GPCRs act as a bridge and communicate the conditions of the cell to the nucleus to induce transcription or affect the processivity of catalytic pathway by activating certain enzymes. In the event of fight/flight, upon binding the ligand epinephrine, it causes a conformational change that leads to the exchange of the Guanine nucleotide (GDP to GTP) and that mechanism "turns" the switch on. The apha subunit then dissociate from the beta and gamma subunits and activates adenylate cyclase which makes cAMP. The cAMP activates Protein Kinase A by binding to its regulatory subunits, and that releases the catalytic subunits to further phosphorylate other proteins in the cell. Eventually, Glycogen phosphorylase is activated which breaks down glucose for use within the cell.

GPCRs control many process which includes the dopaminergic pathway (involved in reward and learning), controls heart rate, vision, metabolism etc.

ENERGETICS

Experimental studies have shown that GPCRs do trigger cellular activities in their unbound states at a minimum basal levels. Studies have also shown that even when bound to agonists, GPCRs express characteristics that range from inactive to a continuum of partially active structures in the absence of the G protein. This means that the presence of the agonist plays an important role in the activation of GPCRs. The kind and specificity of the agonists determine the activation pathway taken by GPCRs in terms of the energy ordering of the different states which is also premeditated by the respective activation energy landscapes. This means that the agonist-bound inactive state will have the lowest energy state among the various states within the degree of activation.

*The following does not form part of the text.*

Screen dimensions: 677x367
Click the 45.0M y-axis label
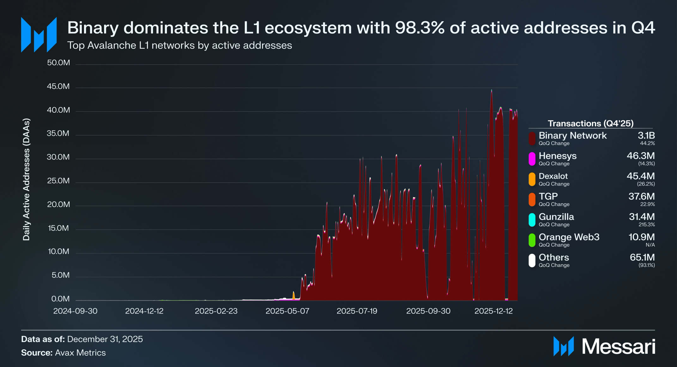58,86
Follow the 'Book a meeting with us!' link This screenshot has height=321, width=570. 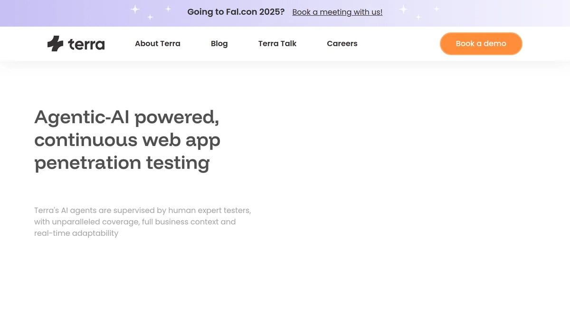coord(337,12)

The stabilizing factor of the activated state of the GPCRs is attributed to the interactions between the Ga (G alpha subunit) and the GPCR.

DISEASE

Many GPCRs have become drug targets of many pharmaceutical drugs because of their central role in controlling many metabolic activities in the cell. Diseases including cancer, diabetes, alzheimer's, sleep deprivation and many others are treated by exploiting the druggability of GPCRs and how they mediate their responses to hormones, cytokines, and neurotransmitters. Of all drugs on the market that have been approved by the CDC, about 35% elicit their potency and mediate their effects through GPCRs.